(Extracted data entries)
==============================

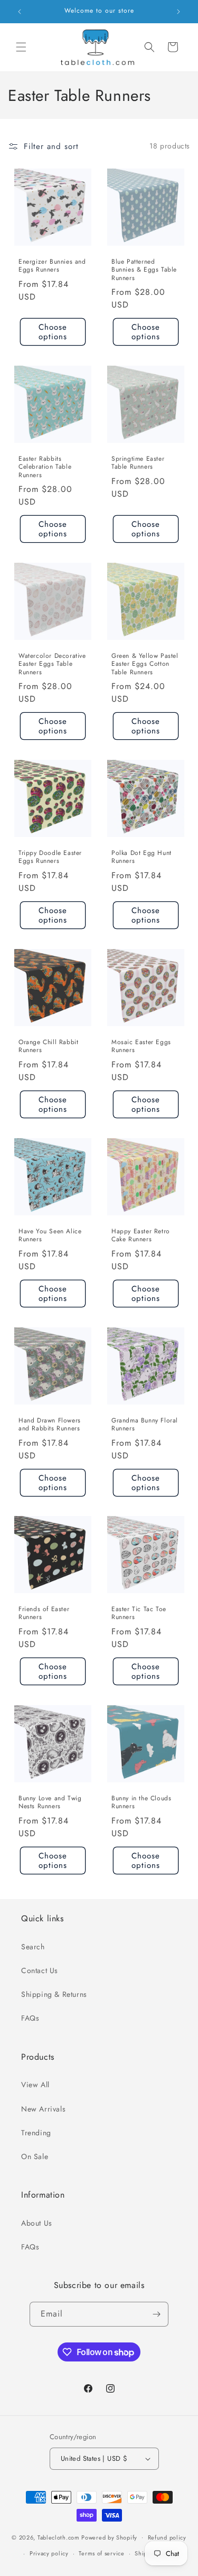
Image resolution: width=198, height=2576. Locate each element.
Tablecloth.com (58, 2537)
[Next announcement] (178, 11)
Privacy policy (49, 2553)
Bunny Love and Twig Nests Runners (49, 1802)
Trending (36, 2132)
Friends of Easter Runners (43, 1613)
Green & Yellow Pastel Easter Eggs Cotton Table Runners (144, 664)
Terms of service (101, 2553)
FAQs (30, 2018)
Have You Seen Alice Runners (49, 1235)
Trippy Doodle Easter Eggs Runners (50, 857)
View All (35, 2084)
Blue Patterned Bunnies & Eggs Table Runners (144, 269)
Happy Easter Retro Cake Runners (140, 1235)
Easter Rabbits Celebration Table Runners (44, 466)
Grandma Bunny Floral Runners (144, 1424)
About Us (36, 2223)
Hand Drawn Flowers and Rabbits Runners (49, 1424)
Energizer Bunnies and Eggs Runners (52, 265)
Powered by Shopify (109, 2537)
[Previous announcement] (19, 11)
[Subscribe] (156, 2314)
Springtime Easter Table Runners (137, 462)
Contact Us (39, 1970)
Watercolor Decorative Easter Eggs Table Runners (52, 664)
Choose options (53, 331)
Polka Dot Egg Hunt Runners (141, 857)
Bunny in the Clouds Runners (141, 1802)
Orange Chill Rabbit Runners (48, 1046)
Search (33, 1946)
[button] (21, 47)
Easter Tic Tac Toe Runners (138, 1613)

==============================

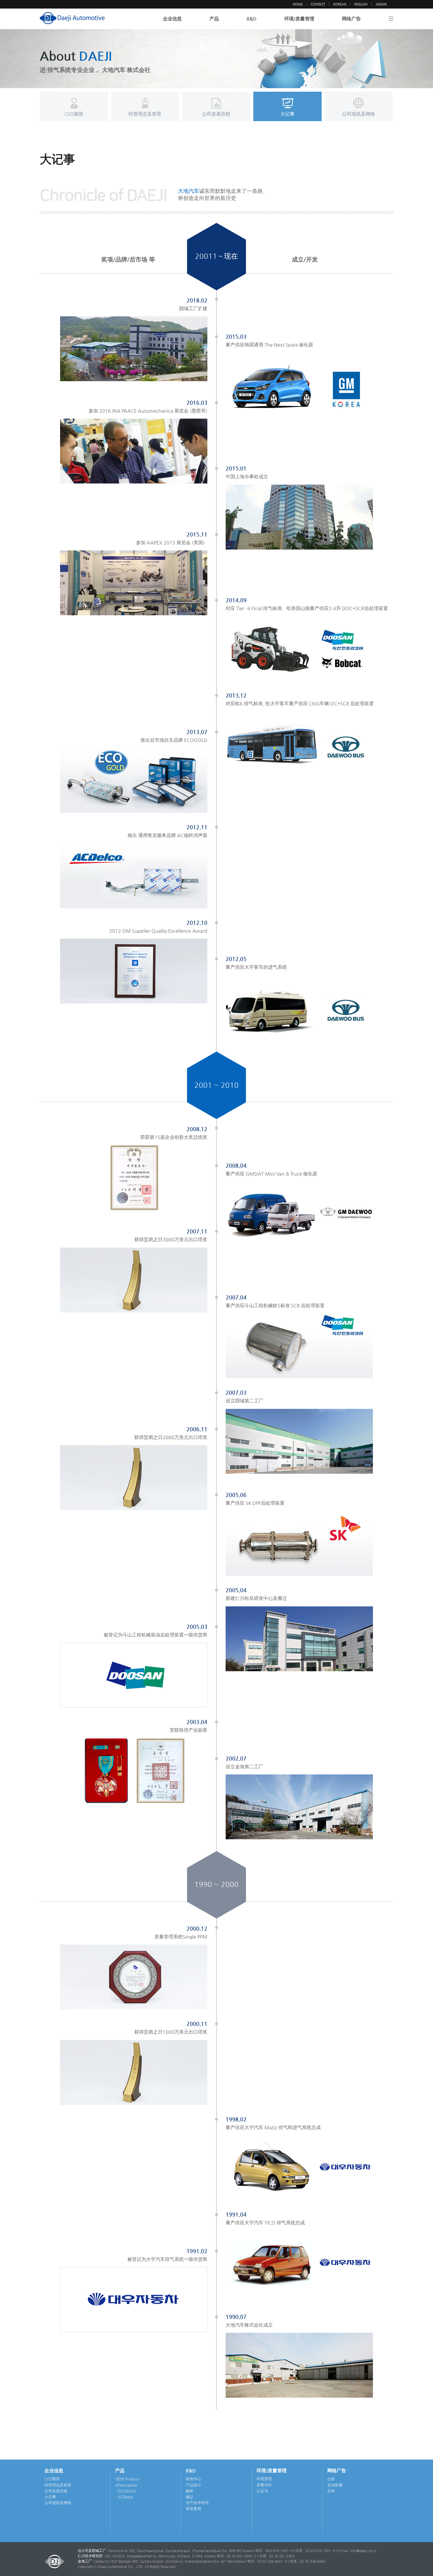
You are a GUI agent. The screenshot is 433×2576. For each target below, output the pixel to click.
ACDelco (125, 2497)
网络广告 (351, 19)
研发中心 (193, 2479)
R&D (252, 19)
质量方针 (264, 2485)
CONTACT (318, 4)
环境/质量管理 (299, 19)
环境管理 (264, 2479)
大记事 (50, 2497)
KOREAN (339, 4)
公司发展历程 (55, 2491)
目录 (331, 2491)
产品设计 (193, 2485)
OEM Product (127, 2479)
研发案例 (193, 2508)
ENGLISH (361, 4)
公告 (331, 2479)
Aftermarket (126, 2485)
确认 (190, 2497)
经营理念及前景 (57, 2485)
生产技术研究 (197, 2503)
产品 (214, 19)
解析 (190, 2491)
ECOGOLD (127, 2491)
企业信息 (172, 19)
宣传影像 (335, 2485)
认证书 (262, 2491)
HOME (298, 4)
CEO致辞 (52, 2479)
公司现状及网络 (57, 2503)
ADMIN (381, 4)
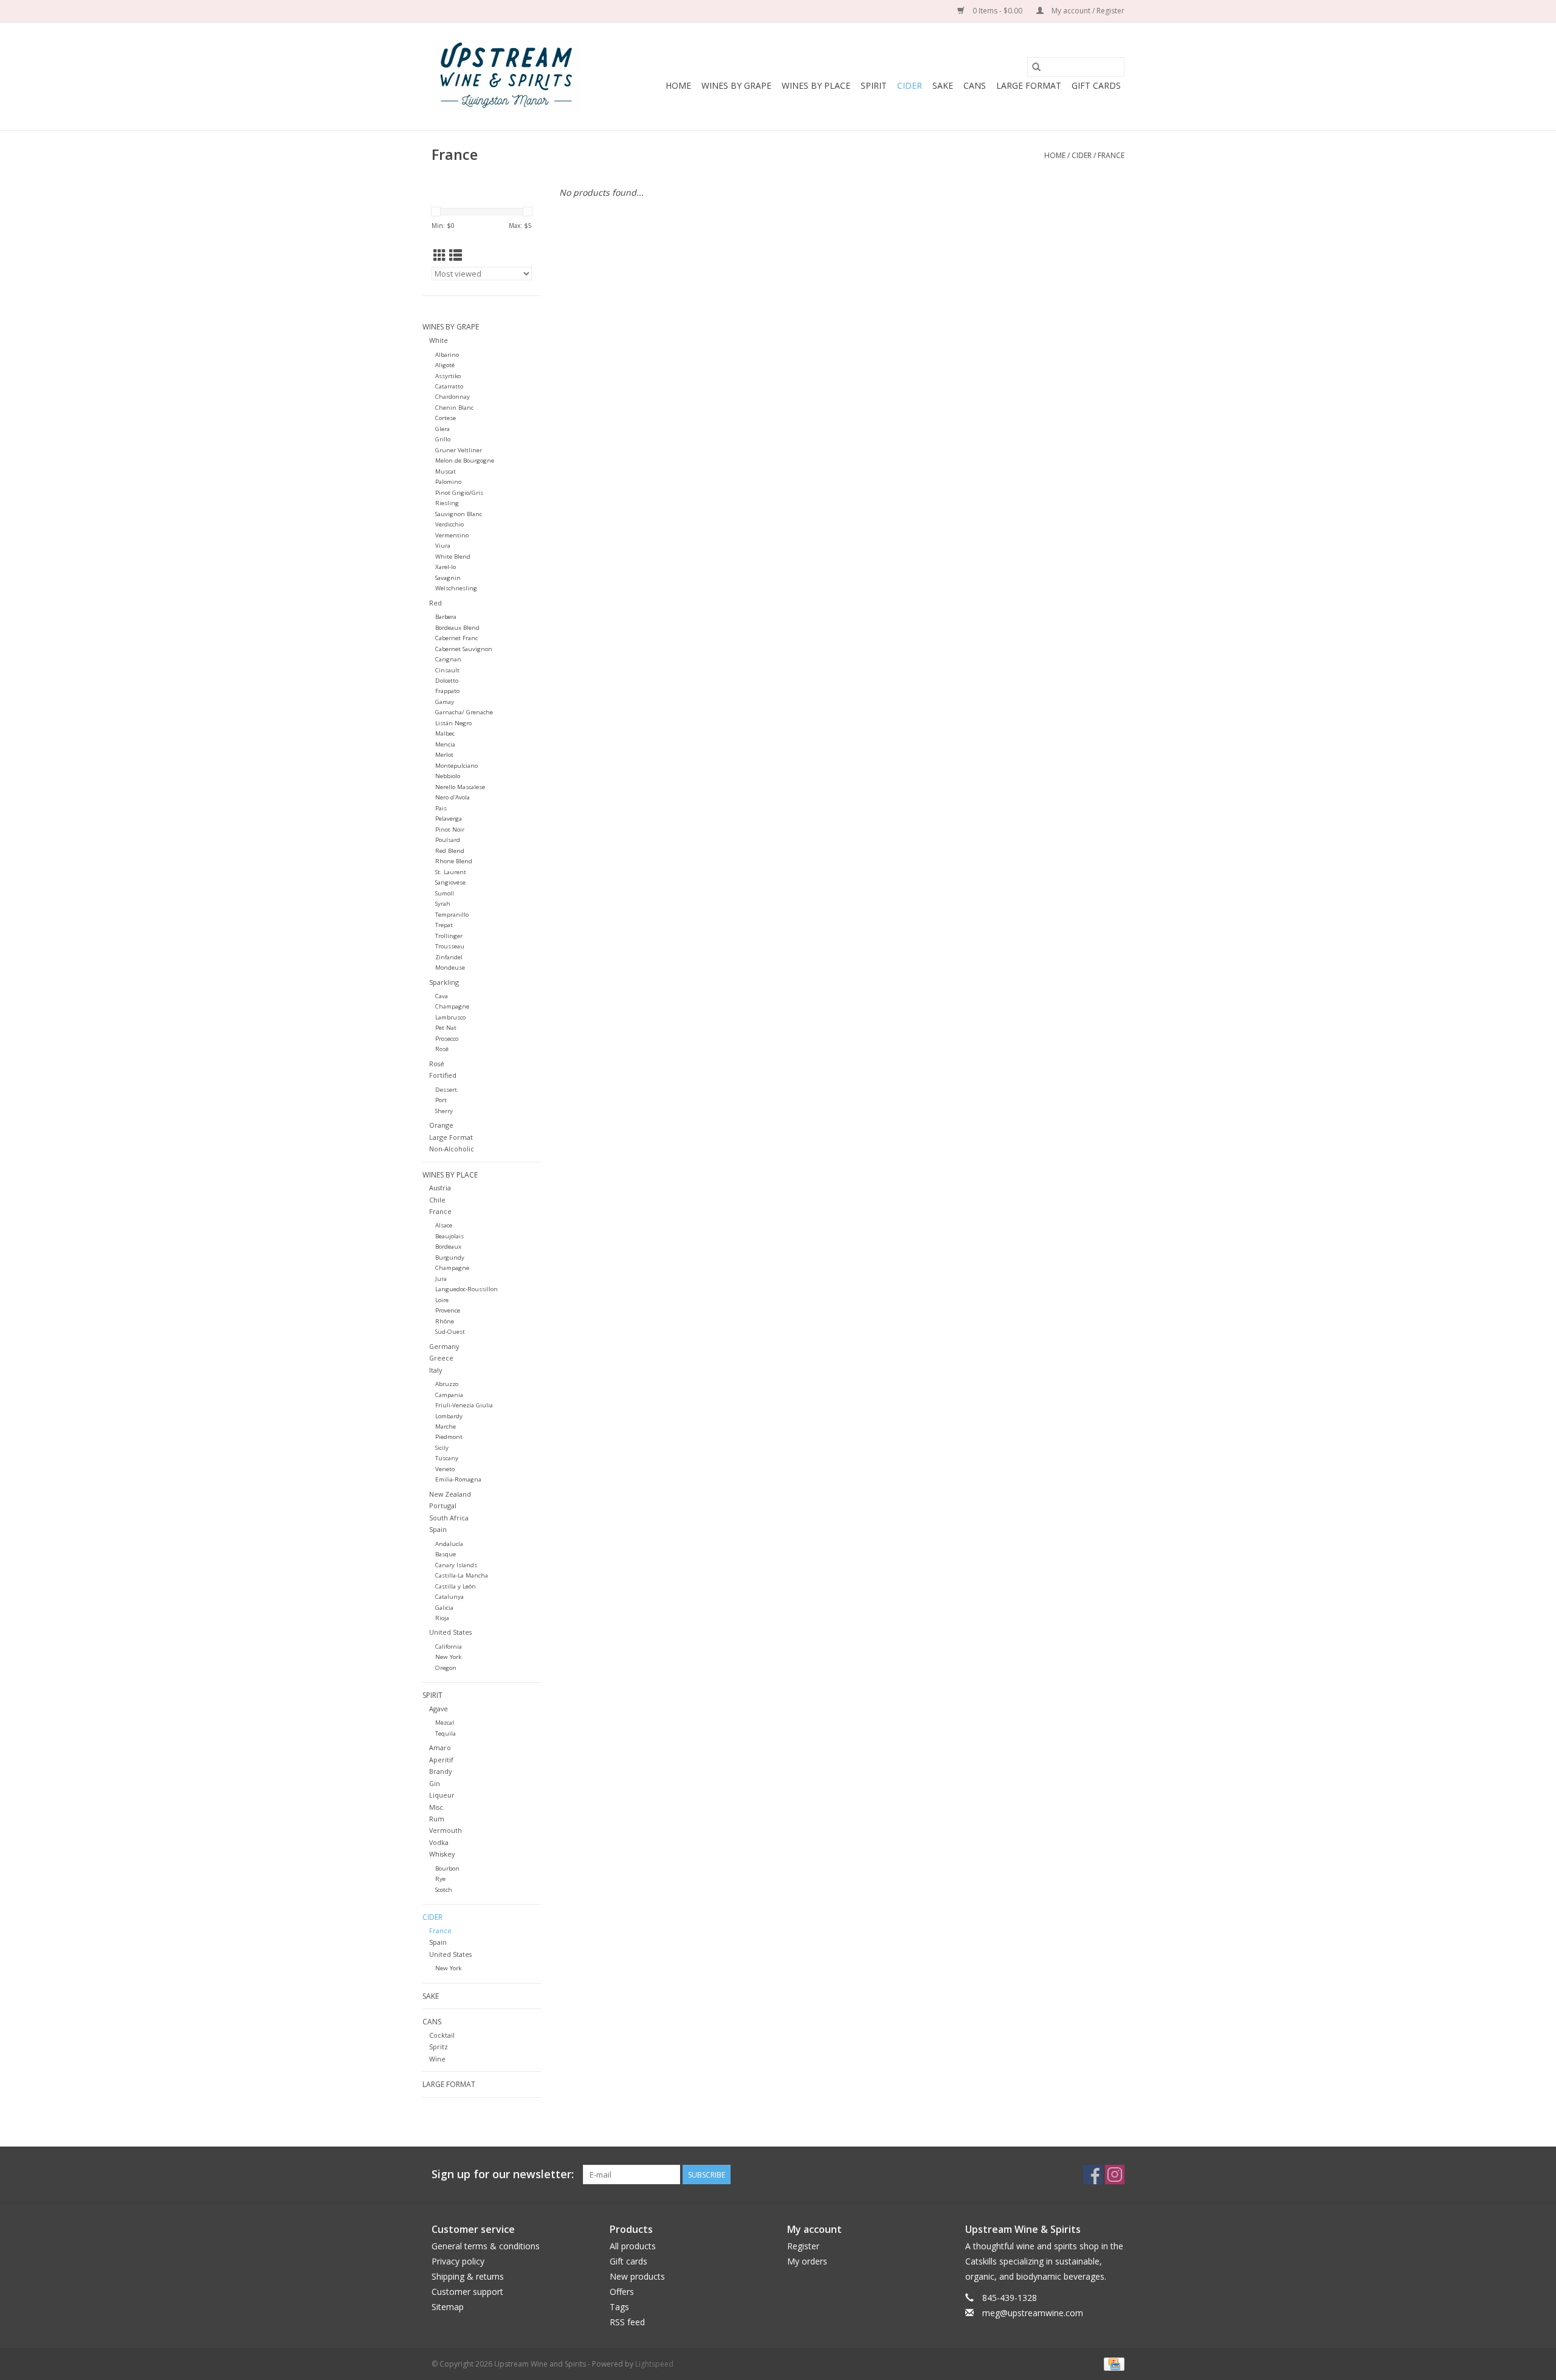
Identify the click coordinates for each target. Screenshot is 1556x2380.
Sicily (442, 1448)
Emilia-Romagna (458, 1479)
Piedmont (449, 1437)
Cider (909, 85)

==============================

● **About this task**
Out of the entries above, write out only the lines between the line holding "Image resolution: width=198, height=2576." and the line holding "Orange Chill Rabbit Runners (48, 1046)", inclusive, each exactly as given.

● **Output of the exercise**
Image resolution: width=198, height=2576. Locate each element.
Tablecloth.com (58, 2537)
[Next announcement] (178, 11)
Privacy policy (49, 2553)
Bunny Love and Twig Nests Runners (49, 1802)
Trending (36, 2132)
Friends of Easter Runners (43, 1613)
Green & Yellow Pastel Easter Eggs Cotton Table Runners (144, 664)
Terms of service (101, 2553)
FAQs (30, 2018)
Have You Seen Alice Runners (49, 1235)
Trippy Doodle Easter Eggs Runners (50, 857)
View All (35, 2084)
Blue Patterned Bunnies & Eggs Table Runners (144, 269)
Happy Easter Retro Cake Runners (140, 1235)
Easter Rabbits Celebration Table Runners (44, 466)
Grandma Bunny Floral Runners (144, 1424)
About Us (36, 2223)
Hand Drawn Flowers and Rabbits Runners (49, 1424)
Energizer Bunnies and Eggs Runners (52, 265)
Powered by Shopify (109, 2537)
[Previous announcement] (19, 11)
[Subscribe] (156, 2314)
Springtime Easter Table Runners (137, 462)
Contact Us (39, 1970)
Watercolor Decorative Easter Eggs Table Runners (52, 664)
Choose options (53, 331)
Polka Dot Egg Hunt Runners (141, 857)
Bunny in the Clouds Runners (141, 1802)
Orange Chill Rabbit Runners (48, 1046)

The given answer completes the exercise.